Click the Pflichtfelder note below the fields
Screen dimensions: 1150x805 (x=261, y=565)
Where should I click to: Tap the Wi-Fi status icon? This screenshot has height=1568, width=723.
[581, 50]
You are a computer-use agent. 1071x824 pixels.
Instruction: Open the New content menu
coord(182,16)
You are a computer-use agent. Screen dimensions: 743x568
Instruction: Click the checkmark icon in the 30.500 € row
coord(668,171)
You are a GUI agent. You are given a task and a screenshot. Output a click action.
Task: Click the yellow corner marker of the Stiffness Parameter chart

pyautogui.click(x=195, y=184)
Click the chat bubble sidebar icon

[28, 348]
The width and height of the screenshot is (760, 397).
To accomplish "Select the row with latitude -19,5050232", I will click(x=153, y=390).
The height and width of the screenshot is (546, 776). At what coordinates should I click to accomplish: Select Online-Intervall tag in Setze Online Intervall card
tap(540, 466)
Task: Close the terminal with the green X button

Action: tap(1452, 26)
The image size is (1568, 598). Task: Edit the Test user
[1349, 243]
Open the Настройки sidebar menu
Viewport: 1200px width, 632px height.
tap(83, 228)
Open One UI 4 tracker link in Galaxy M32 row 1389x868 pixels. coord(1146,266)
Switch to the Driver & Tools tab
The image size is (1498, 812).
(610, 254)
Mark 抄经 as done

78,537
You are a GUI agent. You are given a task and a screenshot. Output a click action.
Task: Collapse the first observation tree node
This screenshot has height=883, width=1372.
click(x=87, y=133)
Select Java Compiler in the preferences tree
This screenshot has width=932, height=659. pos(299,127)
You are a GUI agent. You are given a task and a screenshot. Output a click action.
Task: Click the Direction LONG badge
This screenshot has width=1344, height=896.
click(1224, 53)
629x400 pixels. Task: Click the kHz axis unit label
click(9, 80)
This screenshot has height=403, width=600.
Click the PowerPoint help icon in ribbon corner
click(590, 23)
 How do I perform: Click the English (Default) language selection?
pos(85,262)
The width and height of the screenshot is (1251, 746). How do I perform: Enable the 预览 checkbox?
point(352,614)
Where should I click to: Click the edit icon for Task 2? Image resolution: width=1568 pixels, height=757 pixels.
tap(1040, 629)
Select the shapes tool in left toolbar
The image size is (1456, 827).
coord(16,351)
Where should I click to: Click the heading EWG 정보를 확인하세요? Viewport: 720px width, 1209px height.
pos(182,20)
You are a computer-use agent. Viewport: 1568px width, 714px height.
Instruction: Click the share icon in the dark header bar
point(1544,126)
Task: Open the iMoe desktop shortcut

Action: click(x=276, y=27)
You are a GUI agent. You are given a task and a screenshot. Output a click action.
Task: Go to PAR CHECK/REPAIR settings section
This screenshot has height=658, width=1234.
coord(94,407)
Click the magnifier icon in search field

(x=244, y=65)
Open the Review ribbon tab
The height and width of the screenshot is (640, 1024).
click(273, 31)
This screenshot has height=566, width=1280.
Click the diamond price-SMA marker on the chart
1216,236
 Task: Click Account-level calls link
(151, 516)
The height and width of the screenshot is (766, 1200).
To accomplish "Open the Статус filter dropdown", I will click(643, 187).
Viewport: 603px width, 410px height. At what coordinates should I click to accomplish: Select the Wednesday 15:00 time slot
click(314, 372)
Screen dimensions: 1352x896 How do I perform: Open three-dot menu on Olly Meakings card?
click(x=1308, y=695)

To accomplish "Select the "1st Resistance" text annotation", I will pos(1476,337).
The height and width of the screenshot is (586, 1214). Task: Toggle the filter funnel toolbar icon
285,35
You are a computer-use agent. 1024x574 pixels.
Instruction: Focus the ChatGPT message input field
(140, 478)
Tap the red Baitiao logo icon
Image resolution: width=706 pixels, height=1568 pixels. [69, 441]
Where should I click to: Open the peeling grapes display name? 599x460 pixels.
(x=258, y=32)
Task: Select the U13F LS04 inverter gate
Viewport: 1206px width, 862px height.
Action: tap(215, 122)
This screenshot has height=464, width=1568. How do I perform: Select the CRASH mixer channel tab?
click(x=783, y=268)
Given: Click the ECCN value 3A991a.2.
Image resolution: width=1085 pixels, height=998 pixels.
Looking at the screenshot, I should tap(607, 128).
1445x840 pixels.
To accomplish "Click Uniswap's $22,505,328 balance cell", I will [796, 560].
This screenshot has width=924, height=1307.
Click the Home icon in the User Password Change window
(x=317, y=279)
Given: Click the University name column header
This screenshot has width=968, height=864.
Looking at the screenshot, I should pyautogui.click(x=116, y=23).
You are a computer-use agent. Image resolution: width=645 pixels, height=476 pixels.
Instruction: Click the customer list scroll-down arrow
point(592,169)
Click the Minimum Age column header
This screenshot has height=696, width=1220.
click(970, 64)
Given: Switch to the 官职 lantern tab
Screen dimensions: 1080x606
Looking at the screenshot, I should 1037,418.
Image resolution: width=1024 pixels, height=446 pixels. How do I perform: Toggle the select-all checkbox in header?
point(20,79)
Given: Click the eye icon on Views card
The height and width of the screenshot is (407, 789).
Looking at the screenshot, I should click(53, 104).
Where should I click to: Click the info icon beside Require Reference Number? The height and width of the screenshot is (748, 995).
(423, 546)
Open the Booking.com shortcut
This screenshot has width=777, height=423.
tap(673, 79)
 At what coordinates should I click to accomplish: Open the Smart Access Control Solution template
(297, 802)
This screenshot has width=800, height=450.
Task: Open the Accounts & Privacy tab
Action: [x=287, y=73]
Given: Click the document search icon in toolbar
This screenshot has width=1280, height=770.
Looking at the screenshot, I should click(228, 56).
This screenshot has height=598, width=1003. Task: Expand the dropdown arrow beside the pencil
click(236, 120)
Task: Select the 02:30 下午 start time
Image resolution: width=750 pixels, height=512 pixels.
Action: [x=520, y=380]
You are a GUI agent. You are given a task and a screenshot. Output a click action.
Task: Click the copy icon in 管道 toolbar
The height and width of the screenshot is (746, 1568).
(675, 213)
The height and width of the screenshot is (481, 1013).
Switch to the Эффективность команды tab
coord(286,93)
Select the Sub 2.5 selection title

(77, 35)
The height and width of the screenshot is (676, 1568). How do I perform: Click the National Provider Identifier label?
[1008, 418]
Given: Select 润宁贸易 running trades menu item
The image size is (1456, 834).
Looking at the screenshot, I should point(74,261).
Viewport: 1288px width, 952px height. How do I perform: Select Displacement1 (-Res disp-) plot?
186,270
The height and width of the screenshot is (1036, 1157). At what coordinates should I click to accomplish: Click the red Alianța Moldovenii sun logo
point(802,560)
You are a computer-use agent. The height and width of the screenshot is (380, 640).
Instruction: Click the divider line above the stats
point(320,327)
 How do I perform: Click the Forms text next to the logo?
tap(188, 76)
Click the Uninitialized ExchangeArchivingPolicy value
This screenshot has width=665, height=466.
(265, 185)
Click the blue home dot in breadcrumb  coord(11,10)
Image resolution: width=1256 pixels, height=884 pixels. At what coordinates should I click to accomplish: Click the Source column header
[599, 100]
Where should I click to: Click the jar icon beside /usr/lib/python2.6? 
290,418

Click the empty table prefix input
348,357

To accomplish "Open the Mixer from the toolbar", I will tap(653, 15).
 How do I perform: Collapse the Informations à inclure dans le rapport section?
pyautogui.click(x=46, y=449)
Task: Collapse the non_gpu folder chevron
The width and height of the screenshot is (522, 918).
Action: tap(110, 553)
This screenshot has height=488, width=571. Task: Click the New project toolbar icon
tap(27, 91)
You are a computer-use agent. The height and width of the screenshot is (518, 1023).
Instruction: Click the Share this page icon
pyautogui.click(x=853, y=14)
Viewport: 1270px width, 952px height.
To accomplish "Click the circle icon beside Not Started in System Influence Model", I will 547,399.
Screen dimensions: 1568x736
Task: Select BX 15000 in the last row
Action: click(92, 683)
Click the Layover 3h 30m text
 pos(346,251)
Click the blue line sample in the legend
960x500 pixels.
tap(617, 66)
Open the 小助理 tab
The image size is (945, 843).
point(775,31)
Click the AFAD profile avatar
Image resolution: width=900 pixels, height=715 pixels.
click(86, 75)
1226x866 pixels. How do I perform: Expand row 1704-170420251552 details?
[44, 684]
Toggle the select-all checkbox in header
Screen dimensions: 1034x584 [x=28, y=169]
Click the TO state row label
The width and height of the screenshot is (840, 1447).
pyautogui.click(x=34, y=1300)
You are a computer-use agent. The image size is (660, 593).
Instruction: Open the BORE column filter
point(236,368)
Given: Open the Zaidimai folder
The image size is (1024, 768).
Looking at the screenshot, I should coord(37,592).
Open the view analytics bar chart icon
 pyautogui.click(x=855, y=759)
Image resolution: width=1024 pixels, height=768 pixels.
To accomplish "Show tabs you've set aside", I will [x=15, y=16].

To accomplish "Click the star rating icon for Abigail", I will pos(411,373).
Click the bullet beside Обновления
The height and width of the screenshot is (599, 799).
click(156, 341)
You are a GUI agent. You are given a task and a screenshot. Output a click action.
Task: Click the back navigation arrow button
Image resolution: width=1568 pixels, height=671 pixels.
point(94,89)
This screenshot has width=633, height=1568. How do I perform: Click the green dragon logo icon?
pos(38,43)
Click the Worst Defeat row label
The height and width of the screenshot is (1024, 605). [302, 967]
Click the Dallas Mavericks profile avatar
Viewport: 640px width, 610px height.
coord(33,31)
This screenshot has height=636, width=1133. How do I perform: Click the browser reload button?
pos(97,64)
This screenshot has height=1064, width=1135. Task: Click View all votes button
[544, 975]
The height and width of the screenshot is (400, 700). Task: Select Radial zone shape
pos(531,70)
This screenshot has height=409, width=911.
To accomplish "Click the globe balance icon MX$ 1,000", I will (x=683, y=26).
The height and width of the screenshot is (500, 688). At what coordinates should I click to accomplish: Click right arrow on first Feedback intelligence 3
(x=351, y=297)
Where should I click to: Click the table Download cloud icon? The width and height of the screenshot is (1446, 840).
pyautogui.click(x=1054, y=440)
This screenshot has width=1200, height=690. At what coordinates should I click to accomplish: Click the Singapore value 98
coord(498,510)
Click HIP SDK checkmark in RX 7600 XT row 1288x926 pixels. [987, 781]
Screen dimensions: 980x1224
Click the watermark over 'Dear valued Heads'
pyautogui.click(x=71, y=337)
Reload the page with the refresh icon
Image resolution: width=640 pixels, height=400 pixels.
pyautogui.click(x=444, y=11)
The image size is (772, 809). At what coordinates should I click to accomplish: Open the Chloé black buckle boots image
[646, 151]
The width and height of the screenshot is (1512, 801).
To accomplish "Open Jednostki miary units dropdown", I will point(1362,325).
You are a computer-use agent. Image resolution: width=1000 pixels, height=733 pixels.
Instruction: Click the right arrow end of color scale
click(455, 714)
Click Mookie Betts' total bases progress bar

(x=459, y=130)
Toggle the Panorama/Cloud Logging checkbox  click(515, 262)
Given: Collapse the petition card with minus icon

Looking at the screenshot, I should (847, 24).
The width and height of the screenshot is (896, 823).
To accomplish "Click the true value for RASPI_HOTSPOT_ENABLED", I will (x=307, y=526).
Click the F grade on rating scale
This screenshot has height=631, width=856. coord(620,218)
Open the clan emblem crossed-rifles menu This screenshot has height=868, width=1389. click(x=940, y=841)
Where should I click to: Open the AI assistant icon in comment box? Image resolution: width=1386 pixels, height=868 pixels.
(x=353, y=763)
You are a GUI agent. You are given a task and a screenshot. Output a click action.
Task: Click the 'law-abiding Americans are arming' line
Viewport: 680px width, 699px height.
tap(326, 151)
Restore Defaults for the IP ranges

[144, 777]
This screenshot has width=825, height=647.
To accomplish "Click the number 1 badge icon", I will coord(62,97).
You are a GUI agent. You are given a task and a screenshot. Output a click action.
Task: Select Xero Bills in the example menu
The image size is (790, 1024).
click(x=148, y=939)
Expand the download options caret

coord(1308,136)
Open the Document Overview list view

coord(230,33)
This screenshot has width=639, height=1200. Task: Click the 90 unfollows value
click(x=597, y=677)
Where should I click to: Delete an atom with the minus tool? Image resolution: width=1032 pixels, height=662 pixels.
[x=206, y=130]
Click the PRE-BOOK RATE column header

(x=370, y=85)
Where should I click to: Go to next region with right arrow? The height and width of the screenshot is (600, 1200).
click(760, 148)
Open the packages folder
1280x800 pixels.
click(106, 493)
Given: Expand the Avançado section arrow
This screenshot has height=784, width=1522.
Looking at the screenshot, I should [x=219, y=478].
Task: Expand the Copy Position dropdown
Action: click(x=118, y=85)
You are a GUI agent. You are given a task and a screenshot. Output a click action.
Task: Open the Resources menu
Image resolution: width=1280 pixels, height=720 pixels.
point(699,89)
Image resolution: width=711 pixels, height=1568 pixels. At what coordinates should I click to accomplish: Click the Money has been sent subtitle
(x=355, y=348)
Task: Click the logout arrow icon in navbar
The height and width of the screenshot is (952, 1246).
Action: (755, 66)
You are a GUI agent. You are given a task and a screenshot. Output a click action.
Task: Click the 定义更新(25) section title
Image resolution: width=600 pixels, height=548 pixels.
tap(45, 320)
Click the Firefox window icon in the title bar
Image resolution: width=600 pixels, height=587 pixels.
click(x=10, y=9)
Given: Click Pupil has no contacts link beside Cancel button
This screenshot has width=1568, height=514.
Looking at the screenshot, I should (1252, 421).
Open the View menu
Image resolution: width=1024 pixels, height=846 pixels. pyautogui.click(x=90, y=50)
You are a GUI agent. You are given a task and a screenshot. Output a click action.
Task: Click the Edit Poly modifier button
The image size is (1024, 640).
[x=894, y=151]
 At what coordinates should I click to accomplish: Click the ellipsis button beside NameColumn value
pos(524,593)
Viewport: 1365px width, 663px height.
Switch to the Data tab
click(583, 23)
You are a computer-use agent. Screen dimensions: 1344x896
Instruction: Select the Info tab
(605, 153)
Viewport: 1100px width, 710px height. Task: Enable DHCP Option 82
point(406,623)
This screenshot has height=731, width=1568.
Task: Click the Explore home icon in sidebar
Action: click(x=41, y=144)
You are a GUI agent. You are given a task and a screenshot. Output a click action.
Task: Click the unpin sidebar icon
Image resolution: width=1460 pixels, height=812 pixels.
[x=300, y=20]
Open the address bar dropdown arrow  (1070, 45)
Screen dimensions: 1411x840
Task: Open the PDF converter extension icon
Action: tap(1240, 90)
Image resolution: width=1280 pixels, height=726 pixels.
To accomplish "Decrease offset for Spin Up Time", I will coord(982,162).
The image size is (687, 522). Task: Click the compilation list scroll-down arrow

### About this task
Tally each line above that includes "balance". Reply with the total only.

### Task response
2